I  write  this  as  if  you  were  still  here  amongst  us,  for  an  individual  such  as  yourself

who has lived for a continent, remains alive well after their death. You will not be lost in histories past, you will not be deemed irrelevant by futures to come, you will stay here in the material present as we struggle for the continent you committed your life to.

As a young lecturer in 2009 I recall desperately looking for books, articles, and ideas to use for teaching in my history classrooms. Ideas produced within the continent, ones that did not simply regurgitate the formulas of the West. My sweet encounter with Global History: A View from the South was all I needed. I read your work alongside Walter Benjamin, writing histories in spaces of contradiction, histories of the oppressed in worlds shaped by the demands and exploits of capital. How are we to struggle to produce ideas on our own terms? I used these methods in my classes; methods that belonged to our history, relevant to our struggles that revolutionaries  such  as  yourself  had  the  audacity  to  speak  of.  Producing a framework   relevant   to   our   context   wasn’t   simply   a   parallel   project   to   the Eurocentric view of the world, but it was in direct opposition to it. A view from the global south was a history of the oppressed as a weapon against oppression, it did not fashionably sit side-by-side Eurocentrism as an ‘alternative,’ but it was indeed a confrontation with the assumptions of an Africa without history. An affirmation of an Africa that was complex and an Africa that was coerced into  capitalistic  social relations but found hope in the oppressed.

This was important for the young lecturer making sense of our history to a group of

undergraduate students. It was important not to romanticize our futures as alternatives to the West, but not to become so pessimistic as to lose hope in the struggles that lay before us. It was precisely because of our contradictions that we found pockets of resistance everywhere. Class was not merely an imported Marxian term, but a lived history which we saw everywhere on the edges of capital in our world, in our shared history. It made sense to us through your writings.
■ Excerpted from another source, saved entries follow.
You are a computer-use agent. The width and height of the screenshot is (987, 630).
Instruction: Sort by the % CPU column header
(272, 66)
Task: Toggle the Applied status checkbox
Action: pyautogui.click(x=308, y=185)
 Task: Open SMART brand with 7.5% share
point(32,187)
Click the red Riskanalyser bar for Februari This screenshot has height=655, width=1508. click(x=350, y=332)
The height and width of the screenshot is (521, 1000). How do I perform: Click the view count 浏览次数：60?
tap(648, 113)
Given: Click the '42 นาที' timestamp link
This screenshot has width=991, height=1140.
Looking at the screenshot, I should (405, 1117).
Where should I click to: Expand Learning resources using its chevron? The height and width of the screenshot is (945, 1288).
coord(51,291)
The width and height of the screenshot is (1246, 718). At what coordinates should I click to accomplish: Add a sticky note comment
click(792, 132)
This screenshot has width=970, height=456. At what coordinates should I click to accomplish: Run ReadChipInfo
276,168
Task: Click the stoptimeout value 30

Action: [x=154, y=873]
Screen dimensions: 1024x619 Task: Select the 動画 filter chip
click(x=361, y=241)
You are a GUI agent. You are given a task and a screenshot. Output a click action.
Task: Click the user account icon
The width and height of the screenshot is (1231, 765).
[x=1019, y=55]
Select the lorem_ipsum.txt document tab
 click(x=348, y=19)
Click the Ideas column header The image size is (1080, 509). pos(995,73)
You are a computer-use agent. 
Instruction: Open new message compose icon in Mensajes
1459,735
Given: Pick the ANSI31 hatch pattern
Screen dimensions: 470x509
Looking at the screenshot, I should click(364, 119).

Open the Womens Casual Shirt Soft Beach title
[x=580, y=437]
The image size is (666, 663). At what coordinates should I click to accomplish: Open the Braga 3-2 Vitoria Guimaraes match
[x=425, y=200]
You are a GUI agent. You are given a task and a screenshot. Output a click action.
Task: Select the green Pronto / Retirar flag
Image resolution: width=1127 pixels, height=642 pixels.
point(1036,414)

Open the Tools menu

Soon after, I was elated when I met you at the University of Dar es Salaam campus in the Nkrumah hall in 2010, overflowing with students and a few lecturers who still believed in the importance of ideas. We eagerly listened to the exchanges from the high table adorned with bouquets and colour coordinated cloth. Samir Amin, you sat in the audience with your simple cloth bag, attentively listening with the rest of us. The talk was on Pan Africanism, a topic dear to us all as it held the dream of unity, for the continent. The question for all of us was clear: Whose unity? What was the basis of this unity? Our questions were not answered in the hall. In the naiveté of a young person but with the courage that comes with naiveté, I stood up and questioned the cultural unity that was being celebrated by our speaker, the oneness of Africa premised  on  its  cultural  heritage  and  riches.  The assumptions  of  an ‘African’ way of being, an untouched history, stagnant and unresponsive to the exploits of the world, encapsulated by the fragile bubble of culture. I asked, what of

the political unity Kwame Nkrumah spoke of? What of the anti-imperialist motive of a Pan African vision and what of a shared history of oppression? Were these not more urgent in constructing our Pan African vision? I sat down and Samir Amin took the floor in agreement with the young woman before him. I vainly cling on to that memory to this day. In very few words you reminded us that we did not have the luxury to speak of cultural unities in an unequal world, for we did not share one culture. Pan Africanism ought to be a project of the oppressed of Africa against imperialism and its compradors.   Pan Africanism was not merely a  celebration of who we were as a people but a forced assertion of our existence  in the form of resistance. Pan Africanism was thought of as a political project  from below, as a class  project  in  defense  of  the  peasantry  and  working  people  and  as  an  anti-imperialist project birthed from the nationalist movements. Asserting our intellect not  merely  as  cultural  artifacts  but  as  political  social   beings  strategizing  a revolutionary future. Flowers did not adorn you nor did colour coordinated cloth!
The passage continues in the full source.